Americans want solutions to the troubling social problems involving young people, crime and civic participation, a new study says.
What’s more, the study by the John S. and James L. Knight Foundation suggests that “people care a great deal more about close-to-home issues than they see reflected in the national political debate,” says Hodding Carter III, the foundation’s president and chief executive officer.
Americans’ top concerns are children, local government, unemployment and civic participation, says the study, which is based on a national poll of 1,200 adults and local polls of 500 to 1,300 residents in the 26 communities in which the foundation makes local grants. The project also collected facts for each community, including high school graduation rates and infant mortality rates.
Three out of five of those surveyed throughout the U.S. said too many unsupervised children and teenagers are a problem in their community. But about six in 10 adults give positive ratings to their local public schools.
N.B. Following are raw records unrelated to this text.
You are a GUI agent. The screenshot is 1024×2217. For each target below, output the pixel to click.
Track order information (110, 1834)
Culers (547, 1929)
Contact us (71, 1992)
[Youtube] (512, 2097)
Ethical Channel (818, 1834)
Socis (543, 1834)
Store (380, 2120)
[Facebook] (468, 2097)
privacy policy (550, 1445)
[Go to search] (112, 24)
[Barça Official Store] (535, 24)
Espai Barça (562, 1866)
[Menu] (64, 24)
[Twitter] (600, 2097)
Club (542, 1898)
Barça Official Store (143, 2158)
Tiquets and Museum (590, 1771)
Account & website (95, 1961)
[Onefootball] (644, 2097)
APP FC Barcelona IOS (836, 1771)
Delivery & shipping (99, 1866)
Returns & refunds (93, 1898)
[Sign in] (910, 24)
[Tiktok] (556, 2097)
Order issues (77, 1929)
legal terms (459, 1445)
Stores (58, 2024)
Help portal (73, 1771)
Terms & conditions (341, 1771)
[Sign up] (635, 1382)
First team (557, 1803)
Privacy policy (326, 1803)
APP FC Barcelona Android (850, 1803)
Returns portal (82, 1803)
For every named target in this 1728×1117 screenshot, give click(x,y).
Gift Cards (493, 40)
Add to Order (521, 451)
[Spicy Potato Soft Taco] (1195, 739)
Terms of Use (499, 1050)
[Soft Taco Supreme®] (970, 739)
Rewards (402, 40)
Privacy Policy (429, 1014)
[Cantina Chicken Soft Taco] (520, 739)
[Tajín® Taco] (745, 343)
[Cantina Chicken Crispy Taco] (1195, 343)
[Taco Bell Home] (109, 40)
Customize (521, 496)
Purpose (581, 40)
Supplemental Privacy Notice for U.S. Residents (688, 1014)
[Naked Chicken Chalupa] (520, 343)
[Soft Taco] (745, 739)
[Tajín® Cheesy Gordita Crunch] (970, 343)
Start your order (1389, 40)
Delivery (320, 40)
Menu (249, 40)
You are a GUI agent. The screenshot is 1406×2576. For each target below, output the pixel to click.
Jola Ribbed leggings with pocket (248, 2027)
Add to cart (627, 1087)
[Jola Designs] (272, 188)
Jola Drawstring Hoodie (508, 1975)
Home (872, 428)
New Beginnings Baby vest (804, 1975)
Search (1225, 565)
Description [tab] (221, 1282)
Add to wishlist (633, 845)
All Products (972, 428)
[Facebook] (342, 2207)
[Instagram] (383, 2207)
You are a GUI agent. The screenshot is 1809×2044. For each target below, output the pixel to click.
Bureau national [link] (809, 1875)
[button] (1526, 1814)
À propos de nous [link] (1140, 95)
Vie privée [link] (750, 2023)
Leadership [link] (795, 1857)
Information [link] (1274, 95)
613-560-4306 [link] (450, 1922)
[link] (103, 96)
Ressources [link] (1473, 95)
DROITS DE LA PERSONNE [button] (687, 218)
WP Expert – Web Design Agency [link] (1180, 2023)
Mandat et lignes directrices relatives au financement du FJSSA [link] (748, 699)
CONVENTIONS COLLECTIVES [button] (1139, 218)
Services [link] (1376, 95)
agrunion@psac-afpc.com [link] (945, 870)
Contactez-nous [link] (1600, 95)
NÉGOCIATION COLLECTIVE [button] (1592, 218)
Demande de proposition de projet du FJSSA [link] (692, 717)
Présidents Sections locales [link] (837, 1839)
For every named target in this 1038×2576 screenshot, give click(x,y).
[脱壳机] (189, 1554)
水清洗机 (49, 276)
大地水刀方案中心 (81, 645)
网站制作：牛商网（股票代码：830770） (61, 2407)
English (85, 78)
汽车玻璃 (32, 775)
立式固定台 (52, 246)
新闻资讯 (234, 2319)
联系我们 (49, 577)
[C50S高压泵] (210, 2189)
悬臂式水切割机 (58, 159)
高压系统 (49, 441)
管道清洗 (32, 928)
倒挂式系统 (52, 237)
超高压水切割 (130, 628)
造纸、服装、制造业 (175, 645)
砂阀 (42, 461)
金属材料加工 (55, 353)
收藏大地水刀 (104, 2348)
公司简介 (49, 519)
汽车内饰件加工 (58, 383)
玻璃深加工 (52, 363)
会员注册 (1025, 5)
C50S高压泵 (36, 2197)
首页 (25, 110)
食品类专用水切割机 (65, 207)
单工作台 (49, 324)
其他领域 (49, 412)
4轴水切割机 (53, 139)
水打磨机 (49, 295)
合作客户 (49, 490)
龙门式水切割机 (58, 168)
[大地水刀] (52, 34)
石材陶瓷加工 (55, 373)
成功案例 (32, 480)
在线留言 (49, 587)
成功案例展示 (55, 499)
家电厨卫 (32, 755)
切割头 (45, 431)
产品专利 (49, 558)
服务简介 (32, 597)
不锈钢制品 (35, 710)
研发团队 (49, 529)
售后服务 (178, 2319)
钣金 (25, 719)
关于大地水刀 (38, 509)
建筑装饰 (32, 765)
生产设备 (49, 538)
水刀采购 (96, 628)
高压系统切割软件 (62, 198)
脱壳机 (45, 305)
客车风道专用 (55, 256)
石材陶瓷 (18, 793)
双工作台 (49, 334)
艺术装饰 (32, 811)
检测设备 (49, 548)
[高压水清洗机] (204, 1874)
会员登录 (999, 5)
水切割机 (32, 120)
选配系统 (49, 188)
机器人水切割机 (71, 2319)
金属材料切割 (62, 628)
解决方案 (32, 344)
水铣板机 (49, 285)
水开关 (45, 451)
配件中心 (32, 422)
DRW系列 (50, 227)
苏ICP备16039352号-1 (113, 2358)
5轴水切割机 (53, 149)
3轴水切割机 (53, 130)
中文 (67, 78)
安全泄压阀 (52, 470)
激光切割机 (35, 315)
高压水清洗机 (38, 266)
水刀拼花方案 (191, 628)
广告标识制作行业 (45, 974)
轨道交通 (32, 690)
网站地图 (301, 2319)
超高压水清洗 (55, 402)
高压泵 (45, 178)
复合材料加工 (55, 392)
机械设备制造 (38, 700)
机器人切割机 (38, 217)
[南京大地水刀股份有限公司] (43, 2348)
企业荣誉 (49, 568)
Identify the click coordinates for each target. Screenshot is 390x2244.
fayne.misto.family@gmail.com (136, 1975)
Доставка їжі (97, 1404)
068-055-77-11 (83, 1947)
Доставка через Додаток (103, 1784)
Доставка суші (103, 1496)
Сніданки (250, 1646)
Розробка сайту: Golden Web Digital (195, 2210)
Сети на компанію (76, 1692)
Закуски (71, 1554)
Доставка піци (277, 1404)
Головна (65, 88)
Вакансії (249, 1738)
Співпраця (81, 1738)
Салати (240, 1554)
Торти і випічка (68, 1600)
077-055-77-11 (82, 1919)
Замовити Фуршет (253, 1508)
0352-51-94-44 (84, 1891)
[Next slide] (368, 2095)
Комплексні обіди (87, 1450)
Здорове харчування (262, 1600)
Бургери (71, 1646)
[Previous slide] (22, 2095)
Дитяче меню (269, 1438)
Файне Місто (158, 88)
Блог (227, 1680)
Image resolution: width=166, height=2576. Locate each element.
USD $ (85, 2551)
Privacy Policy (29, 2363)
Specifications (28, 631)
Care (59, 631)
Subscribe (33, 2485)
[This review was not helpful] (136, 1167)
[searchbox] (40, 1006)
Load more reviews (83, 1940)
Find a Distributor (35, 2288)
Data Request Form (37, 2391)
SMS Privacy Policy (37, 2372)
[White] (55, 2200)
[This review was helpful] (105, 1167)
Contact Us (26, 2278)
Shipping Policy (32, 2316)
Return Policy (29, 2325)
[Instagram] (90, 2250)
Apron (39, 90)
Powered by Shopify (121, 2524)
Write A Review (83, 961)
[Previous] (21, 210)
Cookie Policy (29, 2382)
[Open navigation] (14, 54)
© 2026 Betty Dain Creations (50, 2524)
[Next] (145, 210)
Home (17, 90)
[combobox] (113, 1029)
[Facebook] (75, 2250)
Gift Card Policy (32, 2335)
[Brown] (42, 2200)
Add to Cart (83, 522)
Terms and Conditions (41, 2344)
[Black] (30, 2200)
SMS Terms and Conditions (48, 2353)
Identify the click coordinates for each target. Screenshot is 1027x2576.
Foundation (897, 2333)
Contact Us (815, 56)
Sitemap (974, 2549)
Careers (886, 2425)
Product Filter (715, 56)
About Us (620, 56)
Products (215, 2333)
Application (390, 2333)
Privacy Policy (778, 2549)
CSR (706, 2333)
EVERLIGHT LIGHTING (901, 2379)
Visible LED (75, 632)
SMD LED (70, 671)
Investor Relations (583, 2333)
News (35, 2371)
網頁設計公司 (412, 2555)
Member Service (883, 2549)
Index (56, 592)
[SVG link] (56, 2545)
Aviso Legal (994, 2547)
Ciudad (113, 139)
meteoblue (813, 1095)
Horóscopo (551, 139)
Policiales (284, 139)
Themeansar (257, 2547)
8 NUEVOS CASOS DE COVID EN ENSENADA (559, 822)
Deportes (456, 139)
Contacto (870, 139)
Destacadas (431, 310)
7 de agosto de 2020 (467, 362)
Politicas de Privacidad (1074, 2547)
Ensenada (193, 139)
Those surveyed were less likely to approve of their local government than other local institutions. About 40 percent of Americans give their local governments negative ratings, compared to 24 percent who rate local police poorly and six percent who do so for their fire department.
Unemployment worries are not necessarily in sync with America’s booming economy. The national unemployment rate is below five percnet, but 54 percent of those surveyed saw unemployment as a problem.
Views on unemployment varied strongly by race. About two-thirds of blacks and Hispanics said unemployment is a problem where they live, compared to only about half of white Americans.
Americans are optimistic about their roles in local communities, the survey says. More than eight in 10 adults give their community positive ratings, and three in four believe they can have an impact in making their community a better place to live.